Mayors, such as San Antonio Mayor Ron Nirenberg, Mission Mayor Norie Gonzalez Garza, and McAllen Mayor Javier Villalobos, joined the first meeting of the year with concerns about economic and educational growth.

“We have been discussing a number of issues that are important to the growth and prosperity of our collective communities. Infrastructure, economic development, workforce, education, things like that,” said San Antonio Mayor Ron Nirenberg.

Infrastructure concerns highway I-69 and connecting the Rio Grande Valley region to San Antonio and interstate highway were one of the topics discussed during the morning meeting.

I-69, which covers the lower Rio Grande Valley, Laredo, ports of Brownsville, Corpus Christi, and Houston, all to the bordering north town of Texarkana, remains one of the main unsegmented interstate highways systems in Texas.

With construction still underway in the Texas Department of Transportation’s Pharr District, the lower RGV has miles worth of transportation gaps to northern cities such as Corpus Christi and San Antonio.

Effective transportation is a resource needed especially for those seeking careers beyond the valley, a factor brought up by Garza for vocation or trade education expansion in the Valley.

Courtesy of the City of Edinburg

Garza touched on expanding education opportunities by adding post-high school vocational and certification schools for those seeking a career in the labor force.

“It looks a lot the same, San Antonio and down [in] our area. We have a very young labor force but unfortunately…it doesn’t have the education we’d like to see to lure jobs here,” said Garza. “We’re talking about how we can integrate programs that can help us help the kids that want to continue some kind of higher education.
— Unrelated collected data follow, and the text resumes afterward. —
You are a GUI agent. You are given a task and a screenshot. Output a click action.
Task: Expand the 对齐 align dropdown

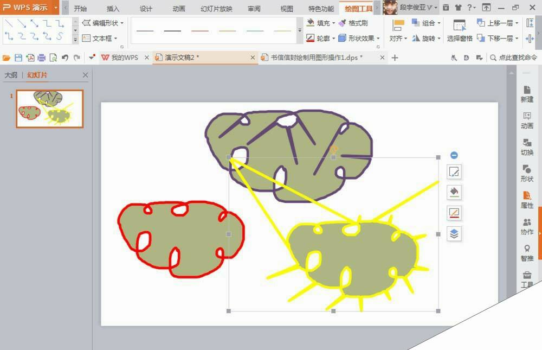click(405, 39)
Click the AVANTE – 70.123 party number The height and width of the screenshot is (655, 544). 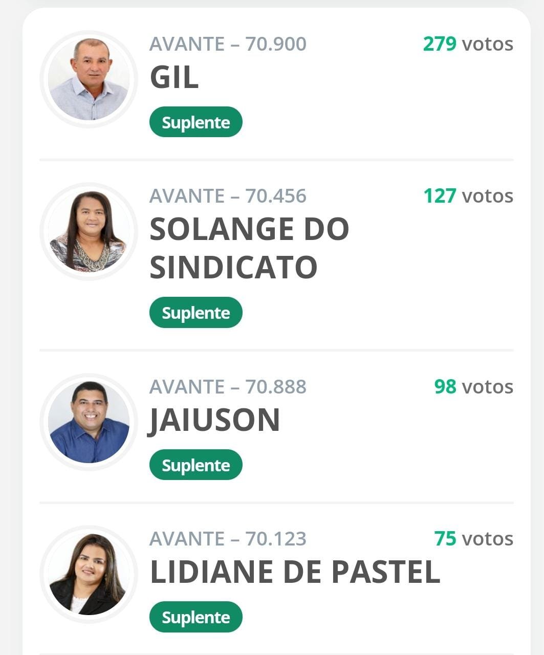click(228, 539)
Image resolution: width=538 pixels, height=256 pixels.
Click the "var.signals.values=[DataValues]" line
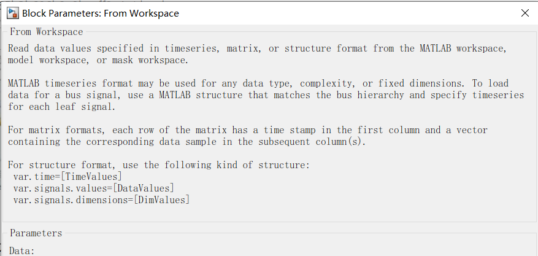(93, 188)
Or, provide some kind of technical skill so they can get into the labor force.”

The Edinburg mayor said that alternative education pathways like these will help reduce poverty for residents.

The South Texas mayors also briefly touched on the border narrative following their endorsement of the bi-partisan border bill coined by President Joe Biden last month.
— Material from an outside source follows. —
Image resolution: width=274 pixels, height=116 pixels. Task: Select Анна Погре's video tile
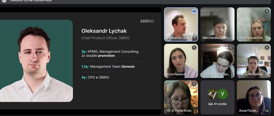254,97
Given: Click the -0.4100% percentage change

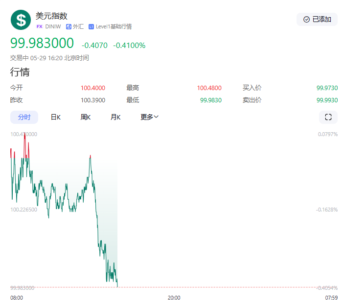Looking at the screenshot, I should click(x=129, y=46).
“There needs to be a solution to this immigration challenge we have,” said Garza. “And that bipartisan bill, we felt, represented a good start.”

However, Garza emphasized the bill’s job in not giving ‘everyone what they want’ in terms of a partisan border and immigration policy. Yet, he and the South Texas Alliance of Cities backs it.

“When the President came down, he alluded to that. Because we, as mayors, we’re here to make decisions and get things done for our cities. We can’t put things off.”

The STAC mayors finished their meeting at the Museum of South Texas History, where they met with cultural community leaders and the Edinburg 2040 Youth Advisory Council to discuss concerns young citizens want to see change in the future.

The STAC looks forward to holding its next quarterly meeting in the summer, with its next stop in Brownsville, Texas.